College Football Recruiting Can Be A Nightmare Day For Sportswriters
National Signing Day – when high school recruits sign National Letters of Intent with schools to play college football – is a relief for coaches, the players and fans.
For reporters, however, it’s a madhouse.
I know this because I was a sportswriter for daily newspapers in Dothan, AL, and Savannah, GA. And I dreaded National Signing Day.
The major schools and recruits are easy but when you work for a paper, you have to report on every school and recruit in your coverage area. In Savannah, we had more than 60 high schools and half a dozen colleges and universities, and we had to report on every player and every school.

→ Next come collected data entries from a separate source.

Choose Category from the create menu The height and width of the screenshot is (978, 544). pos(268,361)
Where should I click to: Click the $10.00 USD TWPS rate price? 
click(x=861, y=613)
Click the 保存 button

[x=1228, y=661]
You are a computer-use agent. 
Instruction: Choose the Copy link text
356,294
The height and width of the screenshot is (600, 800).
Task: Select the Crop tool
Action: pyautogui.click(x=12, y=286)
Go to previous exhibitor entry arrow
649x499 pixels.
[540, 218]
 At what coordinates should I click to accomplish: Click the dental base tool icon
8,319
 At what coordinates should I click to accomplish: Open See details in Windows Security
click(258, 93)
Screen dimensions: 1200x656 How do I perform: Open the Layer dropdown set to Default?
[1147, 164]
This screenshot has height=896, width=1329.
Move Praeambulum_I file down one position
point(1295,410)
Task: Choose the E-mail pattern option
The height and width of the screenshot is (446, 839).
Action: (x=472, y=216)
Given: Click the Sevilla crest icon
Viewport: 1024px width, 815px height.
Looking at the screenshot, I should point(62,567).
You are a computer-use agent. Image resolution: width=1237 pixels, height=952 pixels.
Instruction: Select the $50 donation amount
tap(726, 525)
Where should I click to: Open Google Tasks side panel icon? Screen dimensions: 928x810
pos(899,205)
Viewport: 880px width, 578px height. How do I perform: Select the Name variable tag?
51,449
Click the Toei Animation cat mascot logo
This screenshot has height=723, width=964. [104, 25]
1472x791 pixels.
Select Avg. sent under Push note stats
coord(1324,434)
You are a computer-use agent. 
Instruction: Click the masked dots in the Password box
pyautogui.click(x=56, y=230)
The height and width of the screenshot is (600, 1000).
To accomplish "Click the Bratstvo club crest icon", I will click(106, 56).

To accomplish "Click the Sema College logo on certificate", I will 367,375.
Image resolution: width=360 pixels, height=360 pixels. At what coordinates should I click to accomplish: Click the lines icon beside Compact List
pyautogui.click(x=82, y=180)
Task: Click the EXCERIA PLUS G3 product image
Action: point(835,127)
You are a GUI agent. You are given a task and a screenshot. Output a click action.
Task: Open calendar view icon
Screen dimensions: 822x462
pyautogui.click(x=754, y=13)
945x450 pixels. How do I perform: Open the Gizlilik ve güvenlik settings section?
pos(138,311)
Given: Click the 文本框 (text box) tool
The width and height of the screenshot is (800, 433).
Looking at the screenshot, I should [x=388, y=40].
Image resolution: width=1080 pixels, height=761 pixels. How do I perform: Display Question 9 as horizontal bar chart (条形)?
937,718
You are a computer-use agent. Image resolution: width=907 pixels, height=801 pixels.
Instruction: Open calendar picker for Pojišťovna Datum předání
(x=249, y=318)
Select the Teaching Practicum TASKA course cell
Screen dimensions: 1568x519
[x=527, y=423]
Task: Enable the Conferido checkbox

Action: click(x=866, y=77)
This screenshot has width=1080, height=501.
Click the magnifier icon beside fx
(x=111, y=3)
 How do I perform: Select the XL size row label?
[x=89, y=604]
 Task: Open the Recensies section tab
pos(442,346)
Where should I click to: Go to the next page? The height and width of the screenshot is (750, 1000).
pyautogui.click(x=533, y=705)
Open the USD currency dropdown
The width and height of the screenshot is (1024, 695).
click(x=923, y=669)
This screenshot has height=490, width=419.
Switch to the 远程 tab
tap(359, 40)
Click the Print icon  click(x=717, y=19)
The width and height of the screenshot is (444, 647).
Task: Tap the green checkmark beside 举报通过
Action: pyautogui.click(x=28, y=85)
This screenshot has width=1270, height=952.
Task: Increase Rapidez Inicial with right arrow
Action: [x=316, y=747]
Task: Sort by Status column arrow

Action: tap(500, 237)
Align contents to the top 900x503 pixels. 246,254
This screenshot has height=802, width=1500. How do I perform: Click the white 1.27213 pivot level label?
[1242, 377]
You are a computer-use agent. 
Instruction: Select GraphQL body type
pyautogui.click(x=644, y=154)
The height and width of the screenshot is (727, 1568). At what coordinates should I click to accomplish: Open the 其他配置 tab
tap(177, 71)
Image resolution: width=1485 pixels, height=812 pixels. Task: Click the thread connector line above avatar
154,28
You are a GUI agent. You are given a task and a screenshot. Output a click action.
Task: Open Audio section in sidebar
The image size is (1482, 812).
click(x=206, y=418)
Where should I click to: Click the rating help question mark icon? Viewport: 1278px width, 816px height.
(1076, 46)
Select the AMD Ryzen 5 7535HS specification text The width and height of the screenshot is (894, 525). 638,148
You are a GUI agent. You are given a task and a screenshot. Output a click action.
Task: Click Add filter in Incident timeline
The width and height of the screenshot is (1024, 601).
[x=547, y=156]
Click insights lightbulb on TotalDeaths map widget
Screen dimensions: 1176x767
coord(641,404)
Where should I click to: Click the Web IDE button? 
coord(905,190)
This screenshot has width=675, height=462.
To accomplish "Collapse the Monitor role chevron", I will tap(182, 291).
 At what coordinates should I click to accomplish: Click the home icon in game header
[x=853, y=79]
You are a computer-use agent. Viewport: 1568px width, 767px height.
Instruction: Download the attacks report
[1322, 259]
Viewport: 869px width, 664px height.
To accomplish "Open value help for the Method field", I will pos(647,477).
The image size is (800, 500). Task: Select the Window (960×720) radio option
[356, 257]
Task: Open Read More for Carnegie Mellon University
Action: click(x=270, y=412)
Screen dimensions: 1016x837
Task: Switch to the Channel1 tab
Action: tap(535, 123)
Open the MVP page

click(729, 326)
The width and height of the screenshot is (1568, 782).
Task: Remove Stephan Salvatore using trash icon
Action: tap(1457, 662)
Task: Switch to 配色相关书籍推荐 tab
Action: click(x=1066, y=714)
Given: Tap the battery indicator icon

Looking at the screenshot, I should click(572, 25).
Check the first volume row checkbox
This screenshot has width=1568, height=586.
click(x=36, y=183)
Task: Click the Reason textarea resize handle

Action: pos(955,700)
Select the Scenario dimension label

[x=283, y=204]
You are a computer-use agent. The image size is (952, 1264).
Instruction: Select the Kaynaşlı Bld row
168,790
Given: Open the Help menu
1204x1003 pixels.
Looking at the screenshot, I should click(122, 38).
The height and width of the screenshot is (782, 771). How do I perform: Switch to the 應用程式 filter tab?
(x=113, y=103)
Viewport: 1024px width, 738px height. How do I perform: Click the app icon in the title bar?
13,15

The big schools send out nice press releases with details about every recruit and quotes from the head coach. That’s easy. But when a guy from Metter, GA, signs with a junior college, you have to track down that information.
But it’s more than that; you have to call head coaches at every high school – no matter how small – with a potential recruit to see if that school had a player that signed with any college.
Then you must write several stories and compile information for a graphic – or graphics – that provide a quick capsule of pairing players with teams.
If there’s a top-tier player in your area, you may have to go to his high school to cover an announcement press conference.
You do all this under the pressure of a deadline. Getting information from small high schools and colleges can be maddening, and when your coverage area includes dozens of each you multiply the frustration.
For fans, National Signing Day is fun because they get to dream about the future.
But for sportswriters, National Signing Day is a real pain.